Written exercise: Quote the data word for word, starting with the line that contains "Click zoom setting icon in second row" and going on through the line that contains "click(716, 356)".

Rows:
════

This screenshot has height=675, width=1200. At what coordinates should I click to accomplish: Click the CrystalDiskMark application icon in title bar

════

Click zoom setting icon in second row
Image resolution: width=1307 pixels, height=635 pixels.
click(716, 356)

════

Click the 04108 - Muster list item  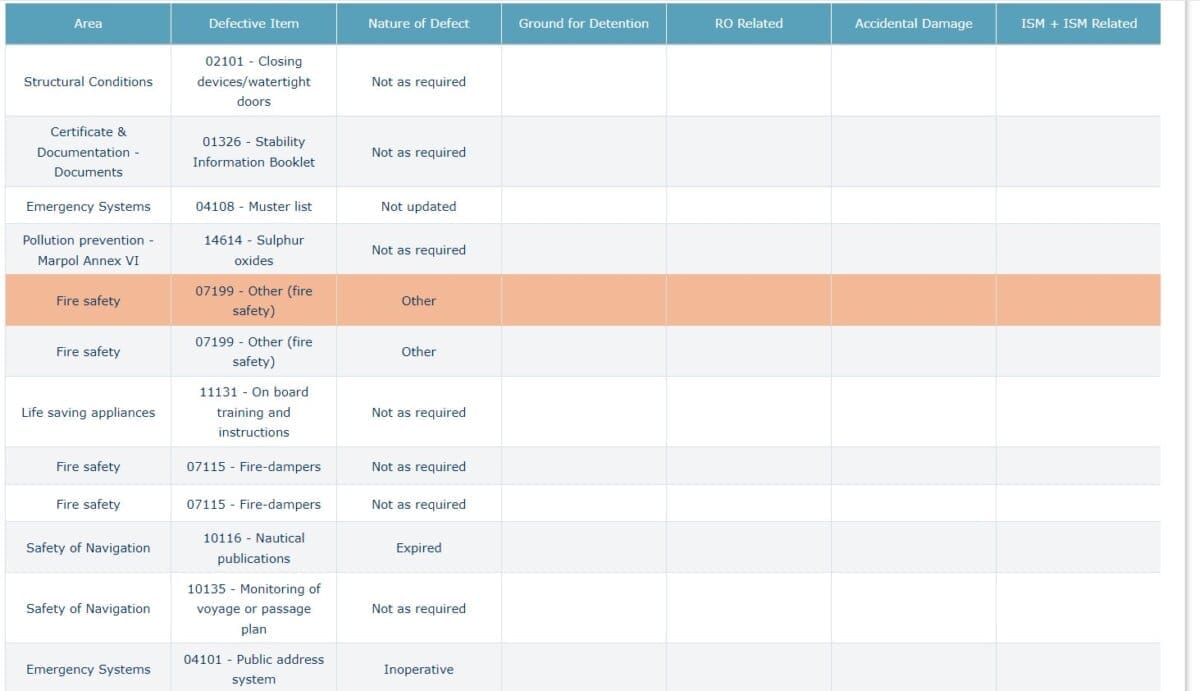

════

The completed task:
Click zoom setting icon in second row
Image resolution: width=1307 pixels, height=635 pixels.
click(716, 356)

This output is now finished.